>> Start Text block

In its previous comment, the Committee noted the observations of representative organizations of workers communicated with the Government’s report and collected through the Standing Committee for the Coordination of Social Affairs, whose members are appointed from the most representative workers’ and employers’ organizations (currently the Macao Chamber of Commerce and the Macao Federation of Trade Unions). These observations referred to the need to adopt specific laws on freedom of association. The Committee further noted the observations of the Macau Civil Servants’ Association received on 6 August 2019, also referring to the need to legislate on matters of freedom of association and collective bargaining, and the Government’s general reply thereto. The Committee also noted the Government’s additional reply to the 2014 observations of the International Trade Union Confederation (ITUC).
Articles 2 and 3 of the Convention. Right to organize of all categories of workers. Right of organizations to organize their activities. The Committee recalls that it had previously noted the Government’s indication that freedom of association, procession and demonstration, as well as the right and freedom to form and join trade unions and to strike, are guaranteed to all Macao residents by section 27 of the Basic Law of the Macao Special Administrative Region, and that in line with section 2(1) of the Regulation on the Right of Association (Law No. 2/99) everyone can form associations freely and without obtaining authorization. The Committee had also noted that the draft Law on Fundamental Rights of Trade Unions, which was meant to give effect to the right to organize and collective bargaining, had been pending adoption since 2005.

>> End Text block
>> Start Material provided

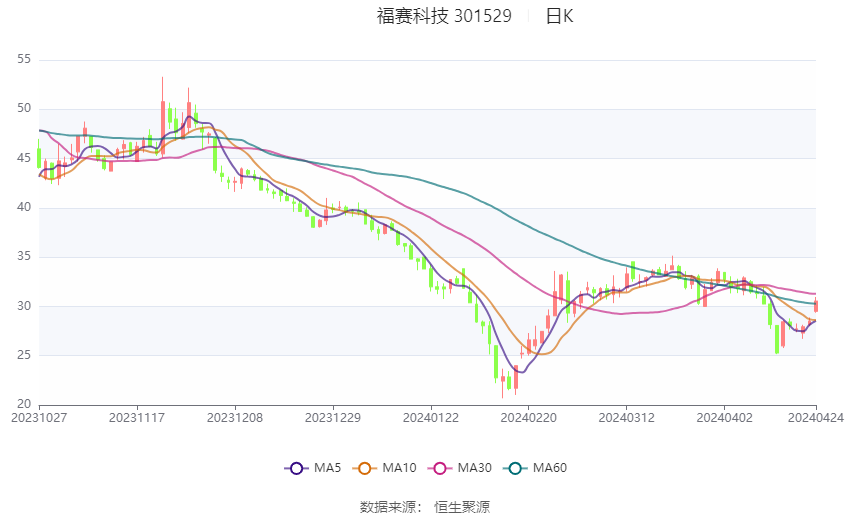Hide the MA60 line via its label
850x517 pixels.
[550, 468]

>> End Material provided

* The task *
In the text on freedom of association in Macao, since what year had the draft Law on Fundamental Rights of Trade Unions been pending adoption?

* Written answer *
It had been pending adoption since 2005.